さすがに「アメリカの外国人差別はトランプのせい」は聞き飽きた

2021年2月26日のテレビ東京「モーニングサテライト」で、「トランプ元大統領がアメリカの分断を深めた」と、かつて何度も聞いた主張を久しぶりに聞いた。確かに、トランプ大統領は、過激な発言を繰り返した。任期の最後には、みなさま周知の通り、暴動を間接的に扇動した。評判が悪いのは当然だが、“人種間”の分断を広げてはいない。

「トランプが過激な発言を繰り返したのでアメリカの分断が広がる」というのは、非常に表面的な視点であって浅はかである。実際、アメリカの分断を人種間で広げているのは、民主党の“選挙戦略”である。これは、以前紹介した渡瀬裕哉著『なぜ、成熟した民主主義は分断を生み出すのか アメリカから世界に拡散する格差と分断の構図』に詳しい。

知識人(民主党支持者)がアイデンティティの分断を作り出す際、最も利用する切り口は「属性ラベリング」である。例えば、所得、人種、学歴、性別など、客観的に利用可能なデータを基に人間を区分する方法だ。(中略)

属性ラベリングによって、人間社会を複数グループに分断した上で、それらの違いを再否定することにより、自らの発見を解消するアクションを正当化する主張をして見せるのだ。

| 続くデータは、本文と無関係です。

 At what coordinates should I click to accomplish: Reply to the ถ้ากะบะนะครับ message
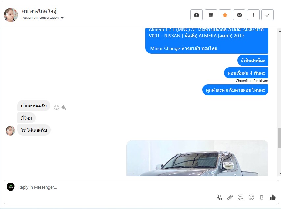[64, 107]
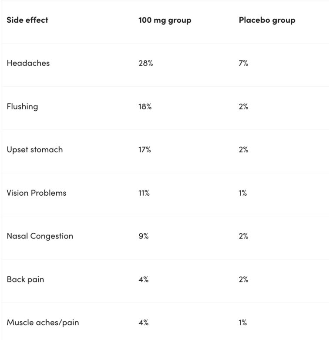Select the Vision Problems row label

click(x=37, y=193)
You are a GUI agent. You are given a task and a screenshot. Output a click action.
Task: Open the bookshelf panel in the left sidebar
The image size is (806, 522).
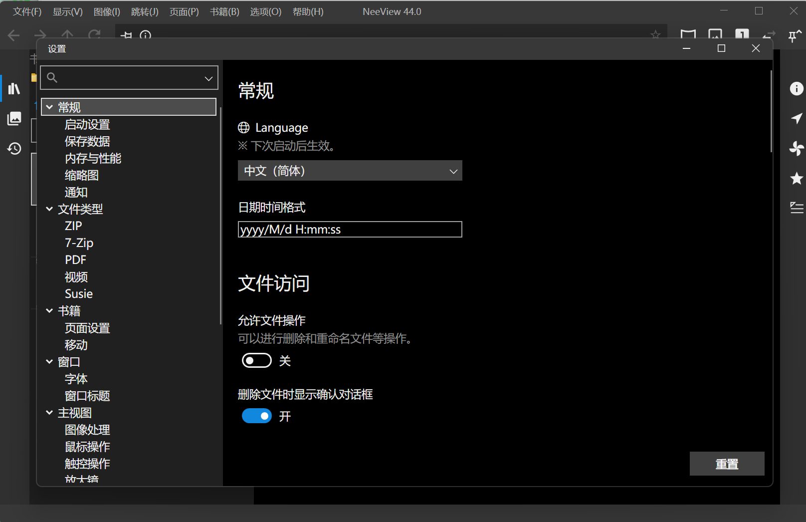tap(14, 88)
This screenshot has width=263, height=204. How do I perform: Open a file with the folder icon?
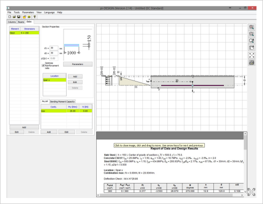[14, 17]
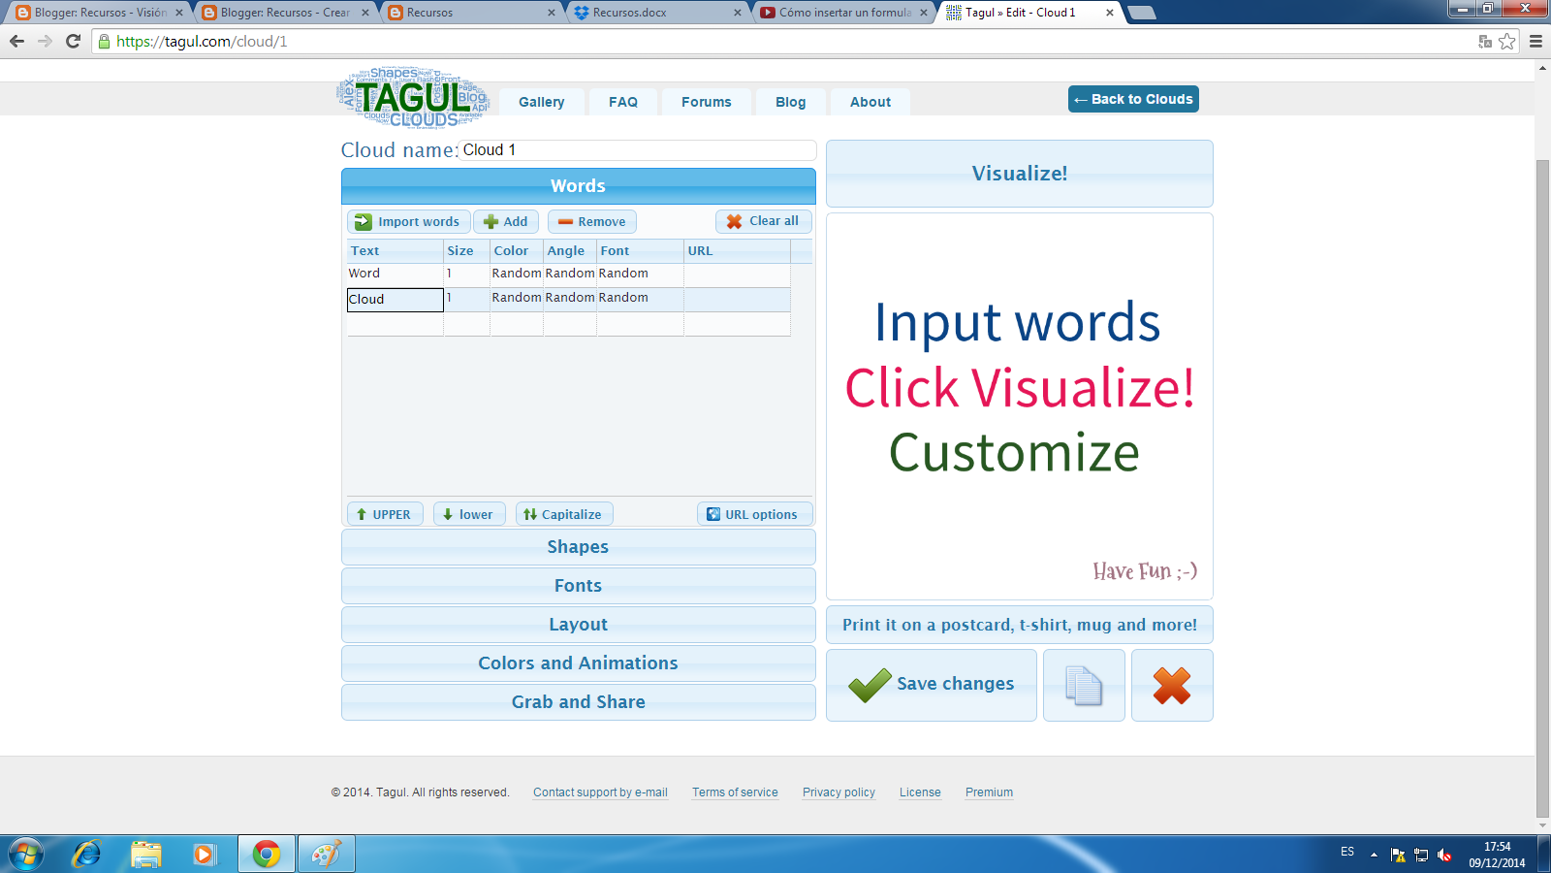
Task: Open the Forums page
Action: (x=706, y=102)
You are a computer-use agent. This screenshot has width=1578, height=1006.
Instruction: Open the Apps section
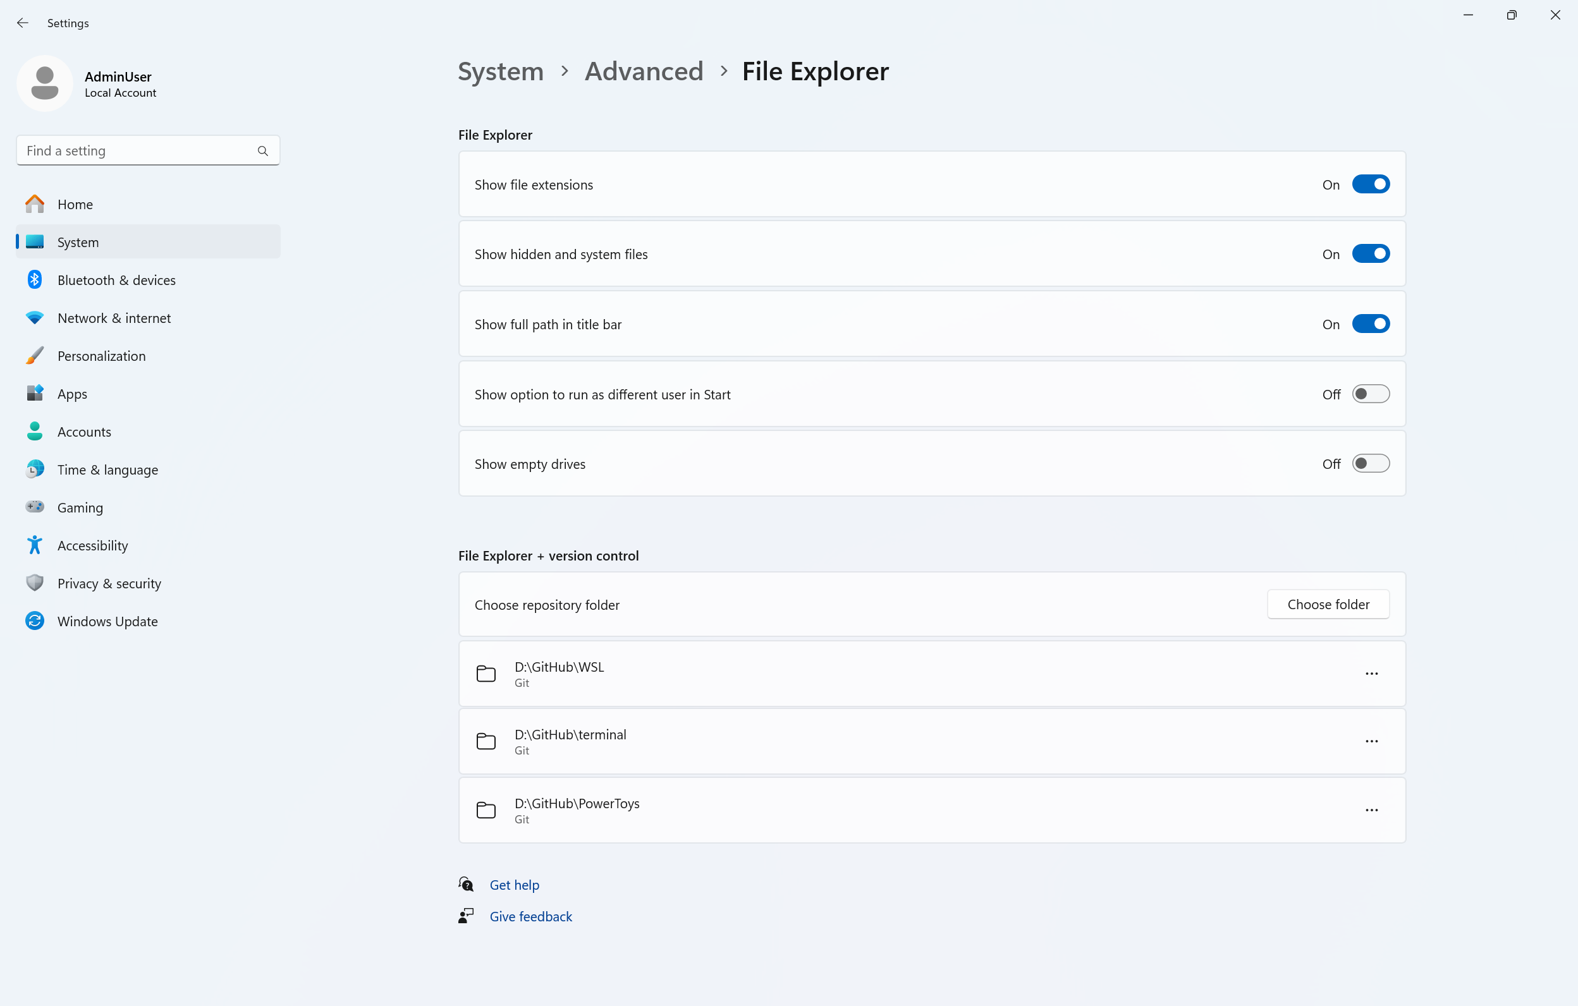pos(71,393)
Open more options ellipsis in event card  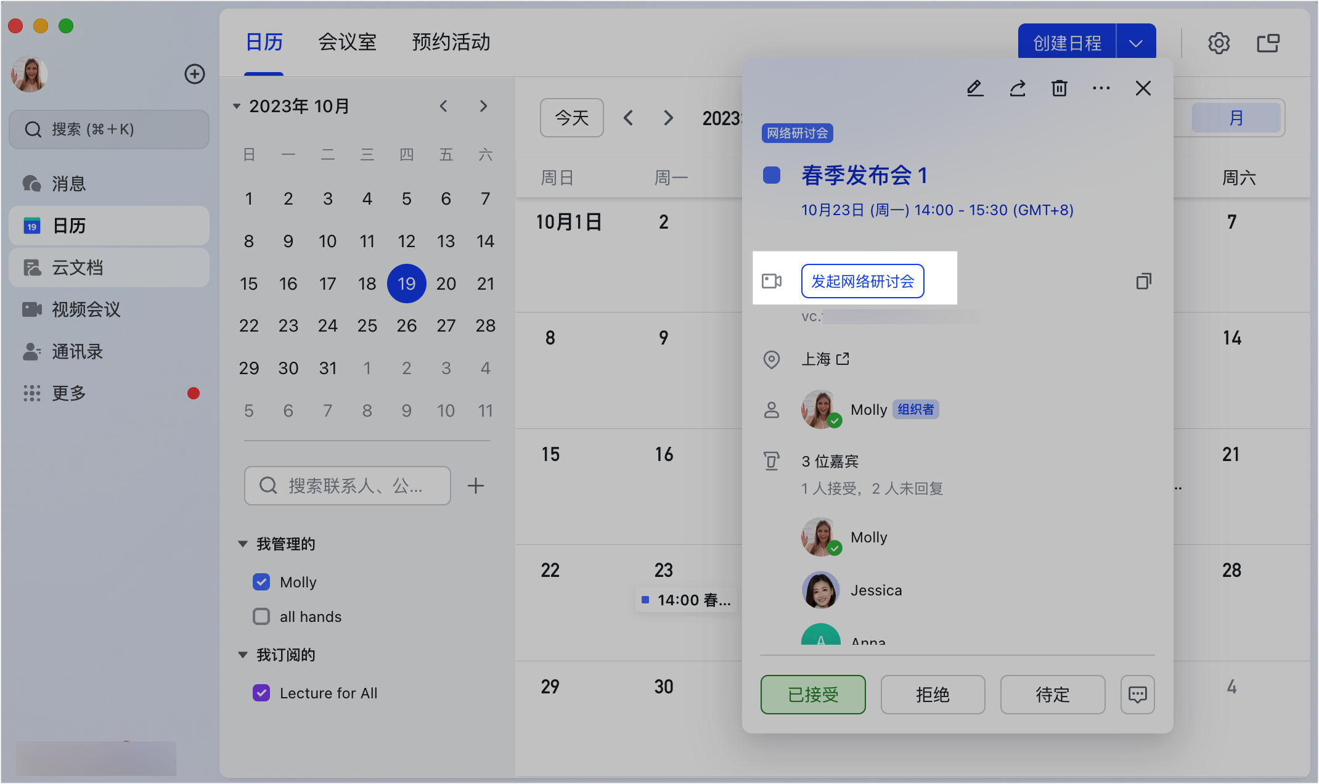1101,88
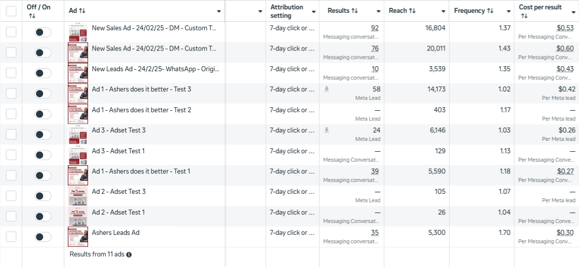Click thumbnail of Ad 2 - Adset Test 1
Screen dimensions: 579x267
click(x=78, y=217)
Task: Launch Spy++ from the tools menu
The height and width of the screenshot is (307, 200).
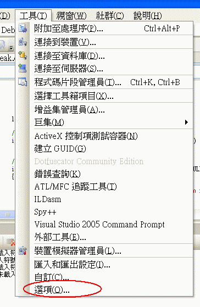Action: tap(45, 212)
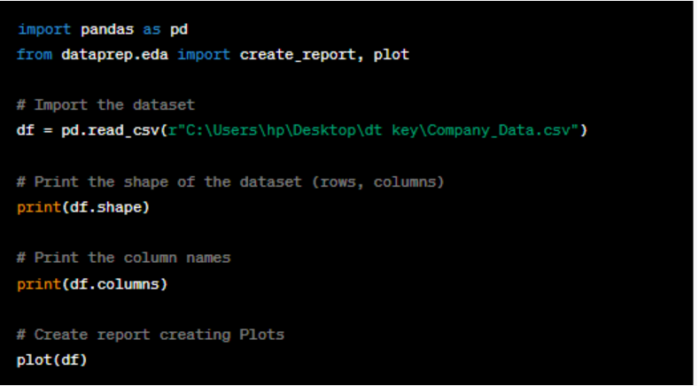Click the '# Print the column names' comment
Image resolution: width=699 pixels, height=386 pixels.
(123, 258)
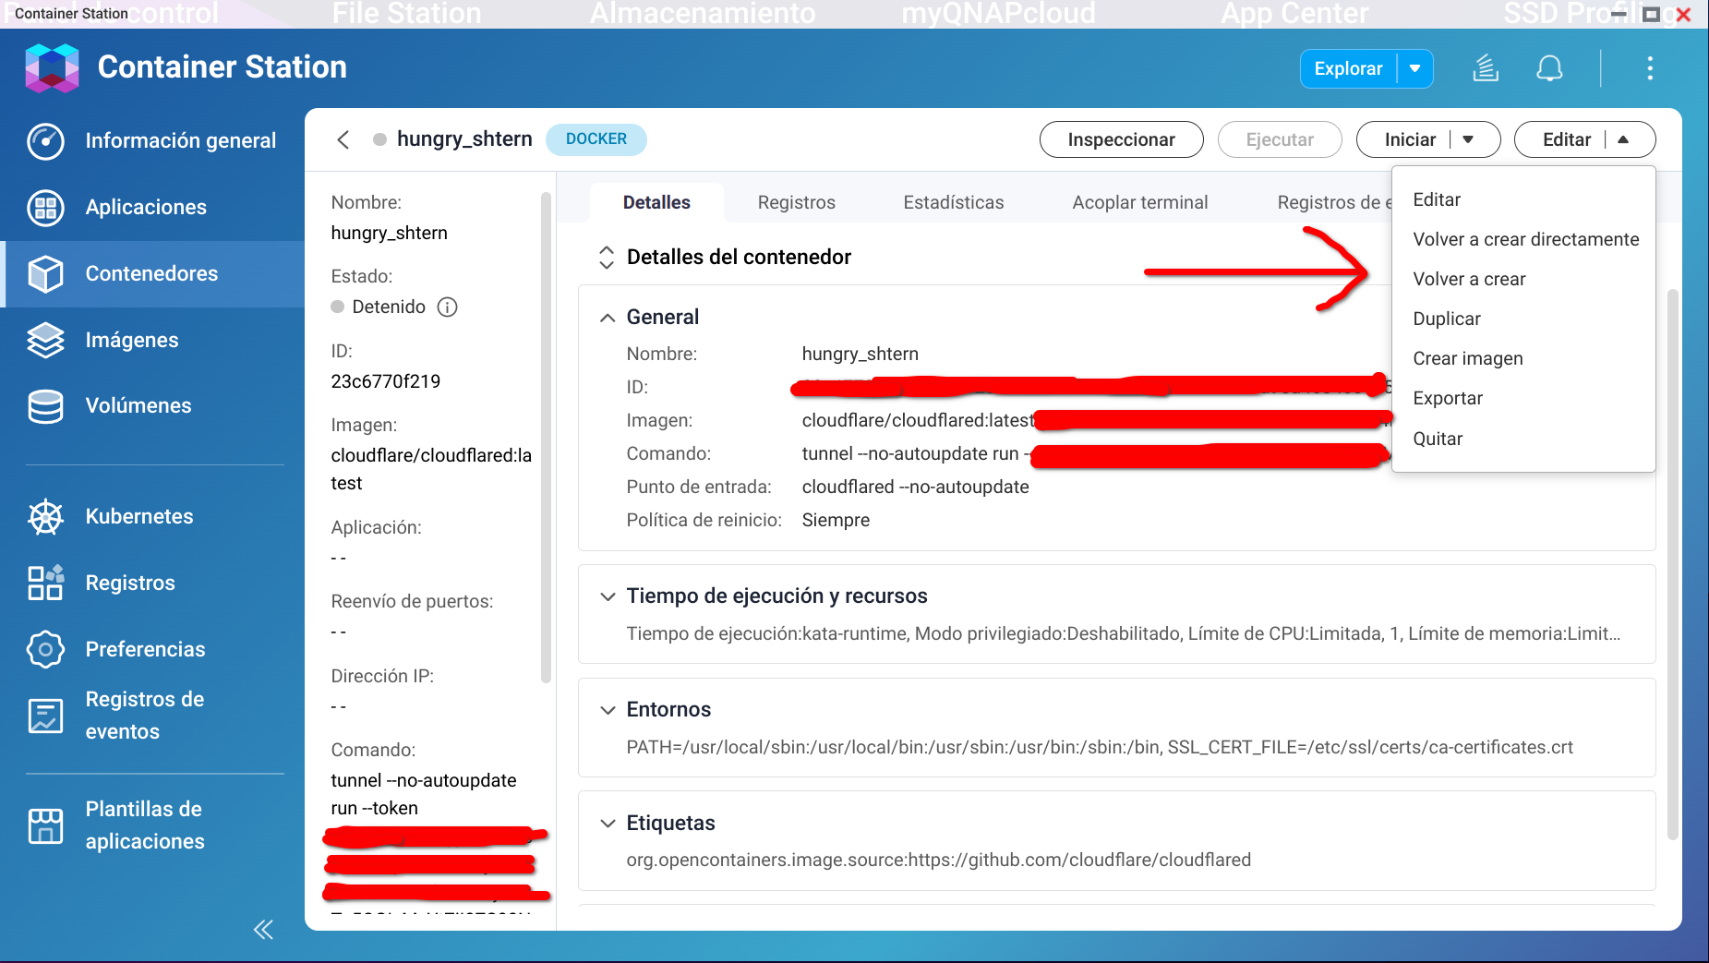Collapse the General section

click(x=607, y=318)
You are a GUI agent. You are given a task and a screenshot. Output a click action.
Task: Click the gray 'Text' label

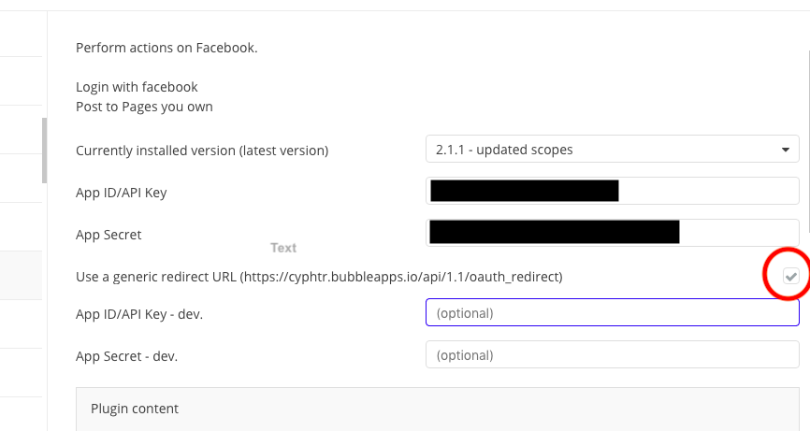pos(283,248)
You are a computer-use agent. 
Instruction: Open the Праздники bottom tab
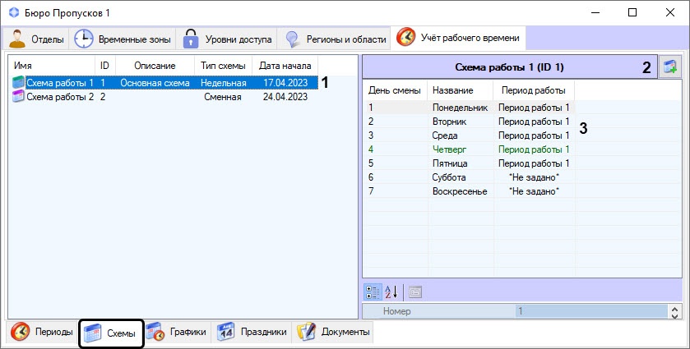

みなさまも、アイデンティティポリティクスという言葉を聞いたことがあるだろう。左派のお株と言っても過言ではない。これが人種間の分断を広げているのだ。ちなみに、米国共和党も、民主党とは“別の”分断を広げている。詳細は上述の書籍を参照いただきたい。いまや、トランプ大統領の評判が悪いのは当然のことである。しかし、だからと言って本質を見失ってはいけないと思う。